A friend pointed out that I needed to update my blog header. After our adoption from Ethiopia, I had updated it stating how the adoption of Sara Joy completed our family. Well... the journey continues. After much prayer, we have decided to follow what we feel is God's calling for us...we went to Ghana with the intention of adopting a four year old girl, Isabella Hope. Little did we know that she would be the catalyst to bringing home not only her, but her half brother and sister. We will now be adding not only Isabella Hope to our family, but also Mary Grace (9) and Gilbert (6) who we will transition to the name Nathaniel Timothy. The shock is wearing off and the JOY and EXCITEMENT are overwhelming. Now truly, our family is complete. The great part of journeying with God, is that it's always an adventure. He knows where we are going, and for us it is all a marvelous surprise. Looking forward to sharing our family adventures as we walk daily through life and as we venture off to Ghana to bring home Mary, Nate and Isabella! It's always an adventure redefining our family!

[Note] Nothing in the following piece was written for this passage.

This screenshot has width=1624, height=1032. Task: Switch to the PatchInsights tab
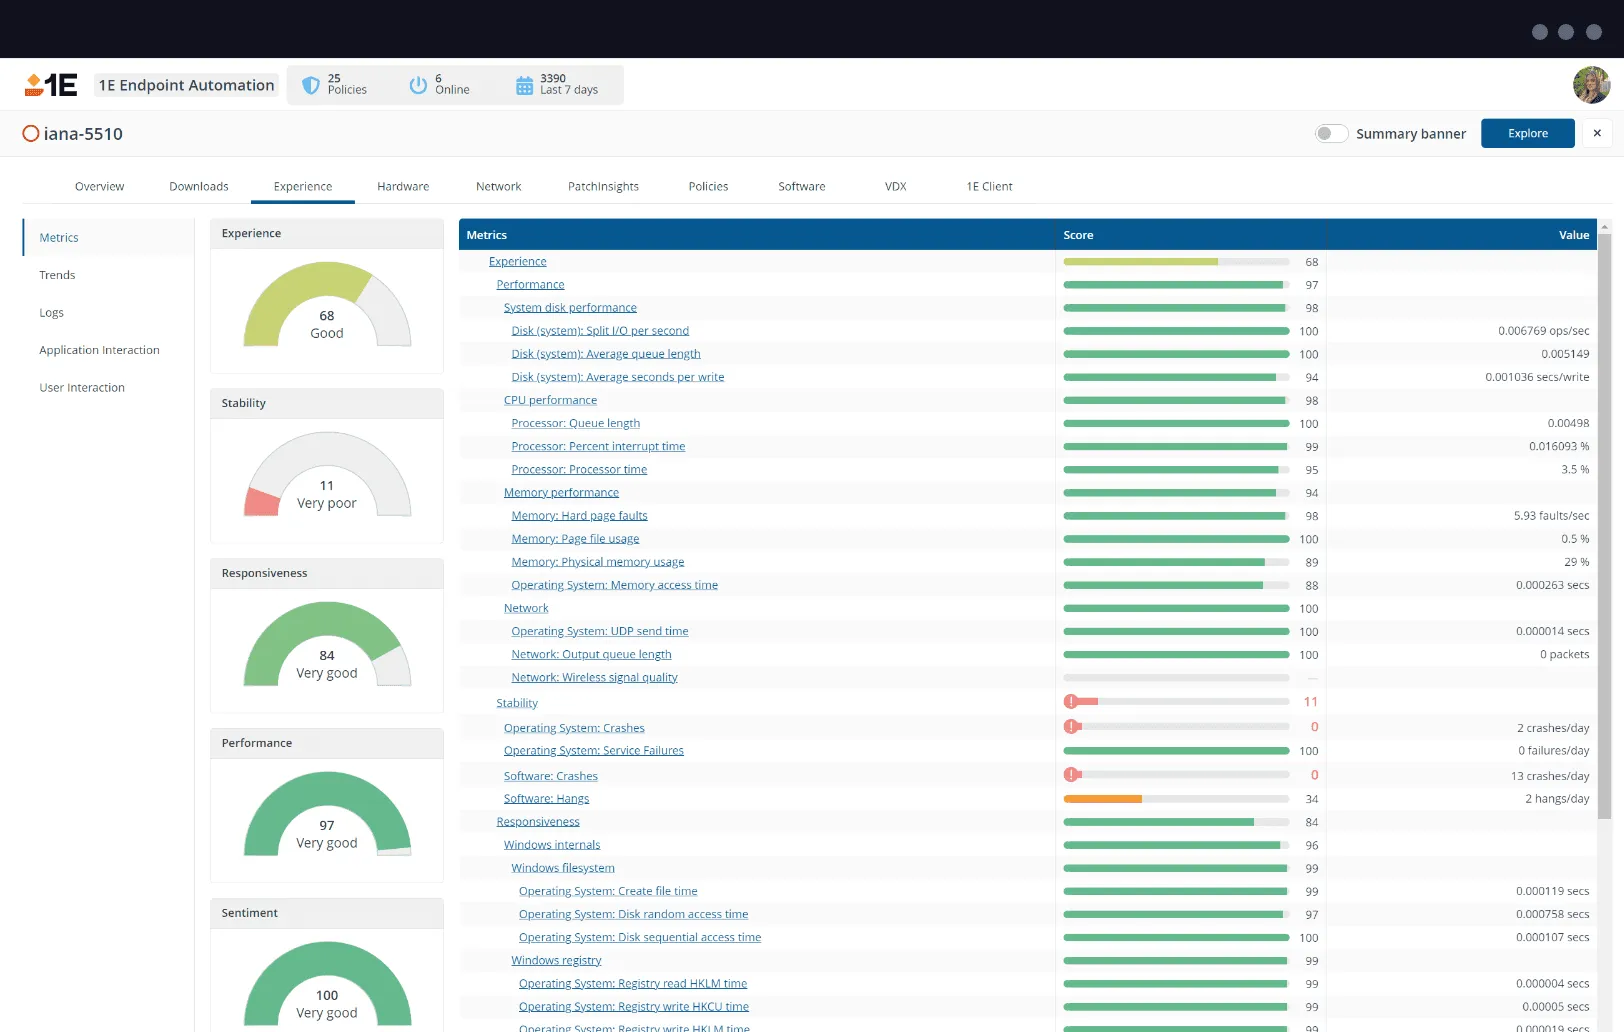pos(603,186)
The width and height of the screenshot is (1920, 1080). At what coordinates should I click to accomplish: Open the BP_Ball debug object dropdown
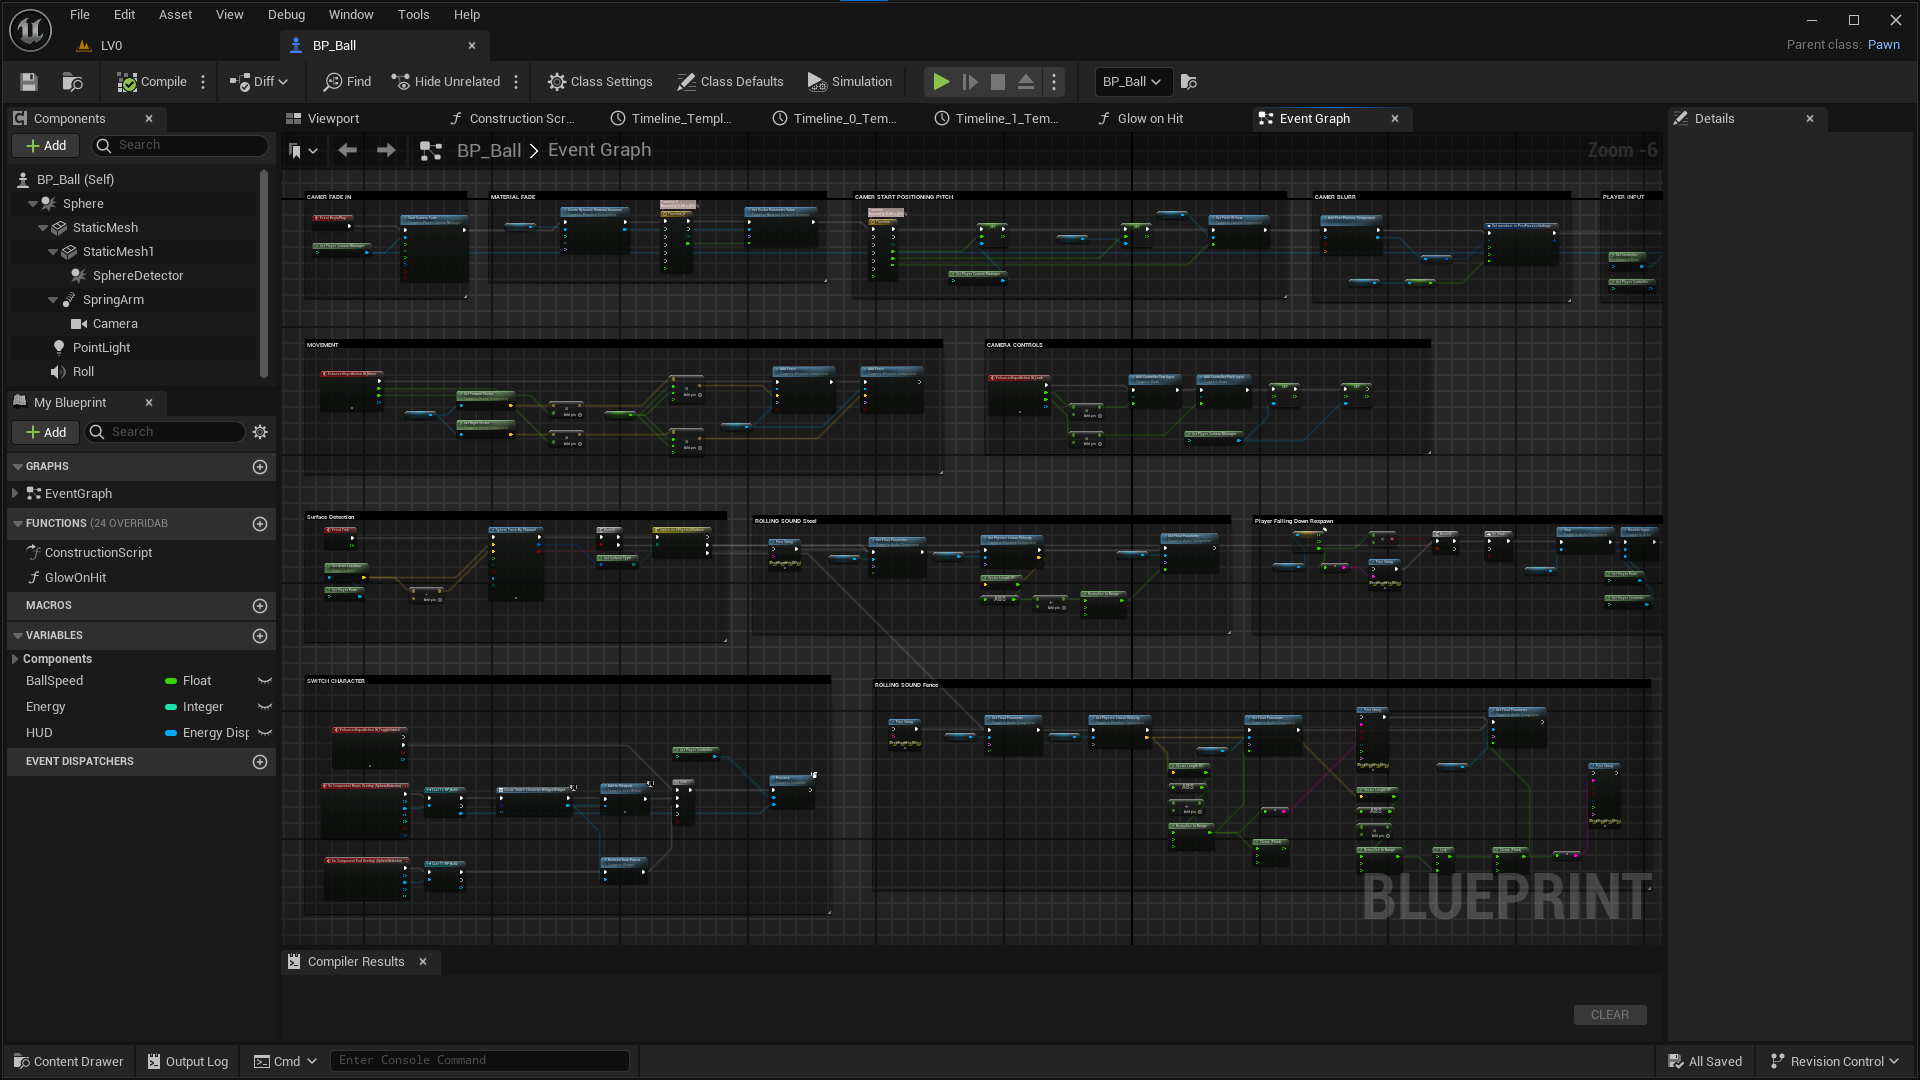pos(1132,82)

Tuesday, September 21, 2010

It's getting closer....

Tomorrow is Wednesday.  We leave on Saturday.  I haven't packed...in fact, I'm putting off everything related to packing.  Tim wants to run to CV$ to get the last minute "travel" things we need.  I don't want to do it.  I HATE packing!!!  Have I ever mentioned that before???  I seriously dislike the task of packing everything that you will need, up in a bag and figuring out once you get there, what you forgot.  Me, I pack at the last minute and usually don't forget anything real important.  Tim probably has hives because he has not started packing yet.

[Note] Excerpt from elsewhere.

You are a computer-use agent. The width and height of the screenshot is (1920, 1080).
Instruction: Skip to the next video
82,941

I'm getting anxious.  I'm kinda scared and super excited all at the same time.  I remember the feeling distinctly from when I traveled to pick up Anna.  I actually remember the same feeling the days before I had Cameron.  The feeling of... I'm so excited I can hardly believe it.  This is what I have waited for, for so very long... followed promptly by - this is a LIFE, her LIFE.  She is not a doll you pick up at a store, she is a child.  A 17 month old child.  She won't know me and probably won't like me.  I'm scared!

I'm sure she will be scared as well, and that makes me feel all the more nervous.  Same feelings I've had in the past.  I'm sure they will disappear and I will be flooded by feelings of love for this little one and all my fear will go away.  It's what happened with Anna.

I'm very grateful that we have gotten connected with another family who is traveling now.  They have the same court date as we do, and are actually on the same long leg of the flight over that we are.  It will be fun to experience the travel with new friends!  It will also be a bonus to not be over there alone!  We are even staying at the same hotel as they are. 

I'm not looking forward to leaving the kids for a week.  Cameron will be fine.  He is actually heading over to a friend's hause for the weekend and will have a blast with him.  Anna will be here at the house with my mom and Denis and will get all the one on one attention that she needs.  School will take up their week and by the end of the school week, we will be home. 

Anna doesn't like it when I leave though.  I seem to be the security blanket in her life and when her security blanket is missing, she tends to punish people.  Hopefully that will not be the case while we are away, but I'm kinda expecting it.  She gets very emotional and a bit crabby.  I'm hoping to keep in contact with the kids over the internet and with phone calls when we can.  I'm sure they will be excited to see pictures of their new little sister when we finally get our hands on her!

I can't believe I will be on a plane in 4 days!  It doesn't seem real!

In Christ,
Charity

1 comment:

Paula said...

It won't be easy, but it will be wonderful. I can't wait to hear all about your trip.